Historic district in Iowa, United States

Le Mars Municipal Park and Golf Course Historic District is a nationally recognized historic district located in Le Mars, Iowa, United States. It was listed on the National Register of Historic Places in 2001. At the time of its nomination the district consisted of 25 resources, including 11 contributing buildings, one contributing site, four contributing structures, eight non-contributing buildings, and one non-contributing structure.

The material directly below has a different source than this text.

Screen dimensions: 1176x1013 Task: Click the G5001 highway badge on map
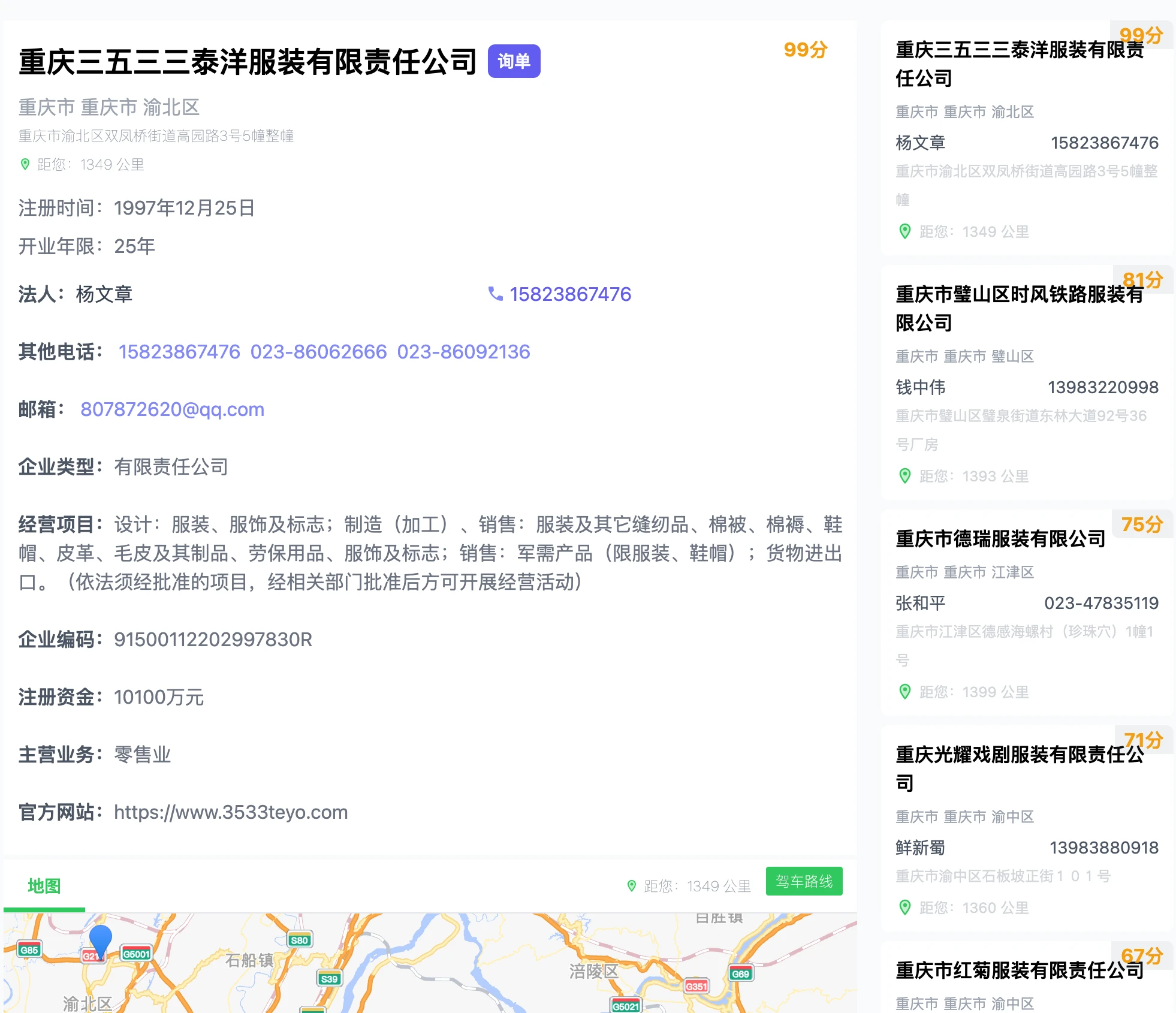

The city of Le Mars acquired 60 acre of land for the park in 1935 for $15,000, and it was dedicated later that year. The state agreed to carryout improving the park and building new facilities over a span of five years as Works Progress Administration (WPA) projects. Work on a nine-hole golf course began in 1936. Additional property was purchased in 1937 bringing the size of the park to 121 acre. It took at least five WPA projects to complete the work. The historic buildings and structures include: the west entrance portals, the custodian's cottage, a garage-service building, a small vehicle bridge, two artificial ponds, a bathhouse-shelter house, a Boy Scout/Girl Scout cabin, six Adirondack cabins, the clubhouse, and the golf course. This was one of the largest, if not the largest, recreational park constructed in Iowa in the 1930s. Nine more holes were added to the golf course in 1990, and a bike/walking path was completed in 1999.